In June, the Shanghai Labour and Social Security Bureau fined Guanxing Valve Co. the statutory 5,000 yuan for employing child labour. Nevertheless, in July, the Minhang Labour Arbitration Committee refused to consider the victim’s family’s claim for compensation because it said the case was an ongoing police matter. The family subsequently filed a civil suit at the Minhang District Court. The trial began on 26 September and the family is still awaiting judgment.
On 25 September, Southern Metropolis Daily reported the case of a 13 year-old migrant from Hubei who was raped by her supervisor. Due to her family’s financial difficulties, the newspaper said, the victim had dropped out of school after graduating from primary school in order to look for work. She had arrived with her aunt to work in the Bao’an factory just a couple of weeks prior to the incident. The victim’s father reportedly received some 10,000 yuan in compensation from the factory boss’s withholding of the alleged culprit’s wages, but when he asked for additional compensation he was threatened and harassed by the factory management.
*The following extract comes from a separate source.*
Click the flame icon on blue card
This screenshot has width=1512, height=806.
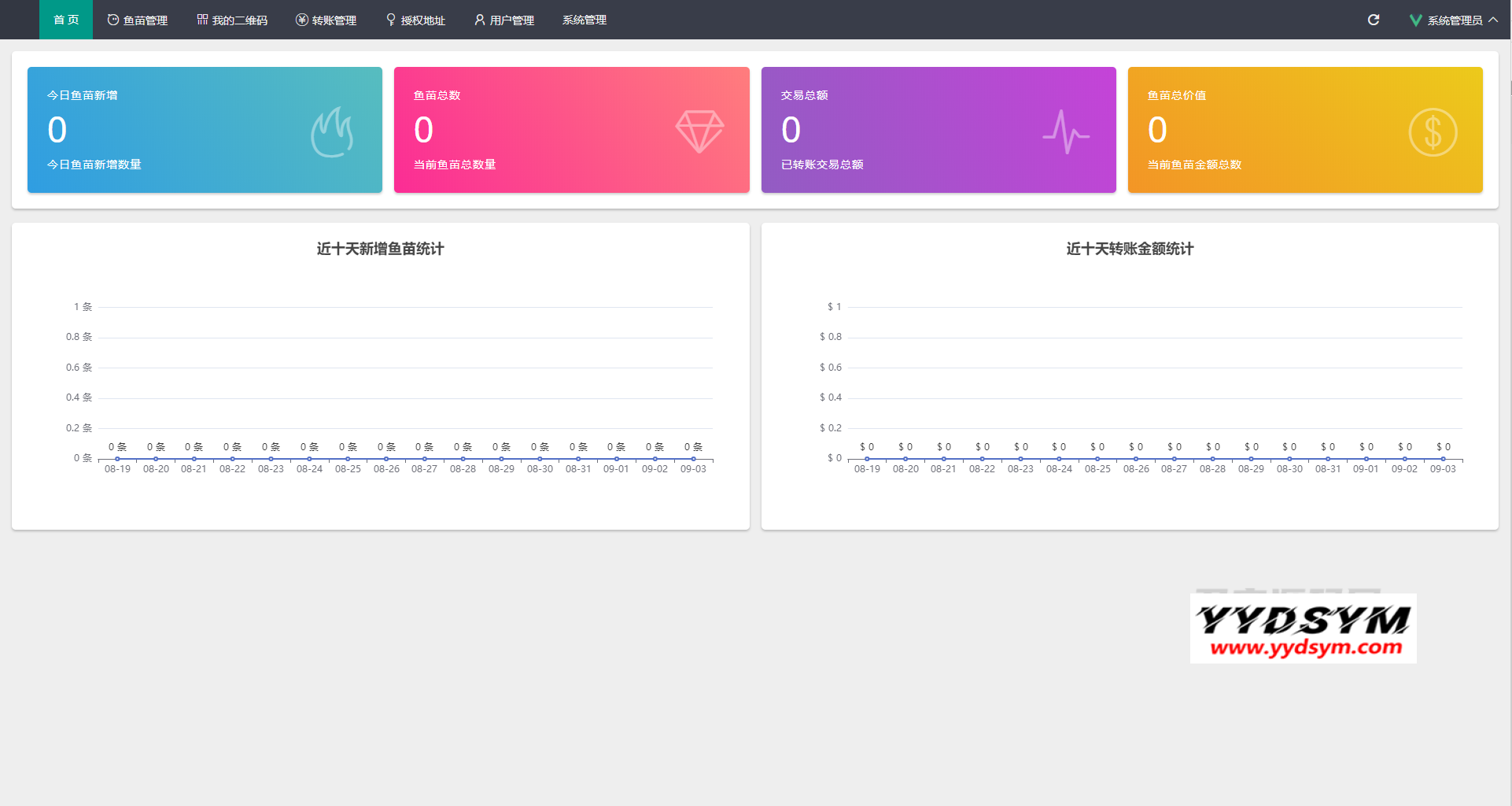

All attempts by the newspaper to contact management failed and the factory closed down after the incident. A relative of the victim said she was severely traumatized, cried all the time and stayed in her room refusing to see anyone.
In September last year, China Labour Bulletin published a detailed research report on child labour in China, which revealed the extent to which children are routinely exploited and brutalized at work and examined the reasons why children like the 13 year-old victim in Shenzhen were forced to drop-out of school and seek work far from home.